◆ WHAT IS ASKED ◆
Reproduce the records from the line with "Task: Open the sidebar calendar icon" to the line with "click(10, 305)", both included, and nothing else.

◆ DATASET CONTENT ◆
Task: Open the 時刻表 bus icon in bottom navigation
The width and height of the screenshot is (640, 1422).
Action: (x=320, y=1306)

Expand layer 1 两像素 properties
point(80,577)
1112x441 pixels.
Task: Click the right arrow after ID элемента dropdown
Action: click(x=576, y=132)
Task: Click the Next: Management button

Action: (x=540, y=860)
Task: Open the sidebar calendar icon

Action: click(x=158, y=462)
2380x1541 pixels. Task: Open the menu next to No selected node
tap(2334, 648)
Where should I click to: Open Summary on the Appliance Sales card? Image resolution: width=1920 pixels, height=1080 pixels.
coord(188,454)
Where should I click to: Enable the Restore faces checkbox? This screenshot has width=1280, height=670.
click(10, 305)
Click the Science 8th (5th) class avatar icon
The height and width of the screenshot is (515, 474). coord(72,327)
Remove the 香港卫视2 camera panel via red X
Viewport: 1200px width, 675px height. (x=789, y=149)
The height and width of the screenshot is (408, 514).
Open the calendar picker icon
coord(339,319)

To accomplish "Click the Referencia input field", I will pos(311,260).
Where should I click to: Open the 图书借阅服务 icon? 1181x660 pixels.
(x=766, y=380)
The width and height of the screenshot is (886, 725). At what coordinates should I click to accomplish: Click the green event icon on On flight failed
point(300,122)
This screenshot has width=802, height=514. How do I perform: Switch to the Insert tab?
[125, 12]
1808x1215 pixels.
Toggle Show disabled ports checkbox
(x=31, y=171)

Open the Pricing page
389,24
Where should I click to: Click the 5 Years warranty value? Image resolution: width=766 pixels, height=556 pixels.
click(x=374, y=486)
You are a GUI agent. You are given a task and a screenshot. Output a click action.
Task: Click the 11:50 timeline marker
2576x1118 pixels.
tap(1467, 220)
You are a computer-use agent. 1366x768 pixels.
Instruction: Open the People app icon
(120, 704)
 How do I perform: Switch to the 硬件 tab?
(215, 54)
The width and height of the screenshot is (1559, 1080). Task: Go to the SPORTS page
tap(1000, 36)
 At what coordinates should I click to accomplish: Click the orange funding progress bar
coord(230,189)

◆ FULL SOLUTION ◆
Task: Open the sidebar calendar icon

Action: click(x=158, y=462)
2380x1541 pixels. Task: Open the menu next to No selected node
tap(2334, 648)
Where should I click to: Open Summary on the Appliance Sales card? Image resolution: width=1920 pixels, height=1080 pixels.
coord(188,454)
Where should I click to: Enable the Restore faces checkbox? This screenshot has width=1280, height=670.
click(10, 305)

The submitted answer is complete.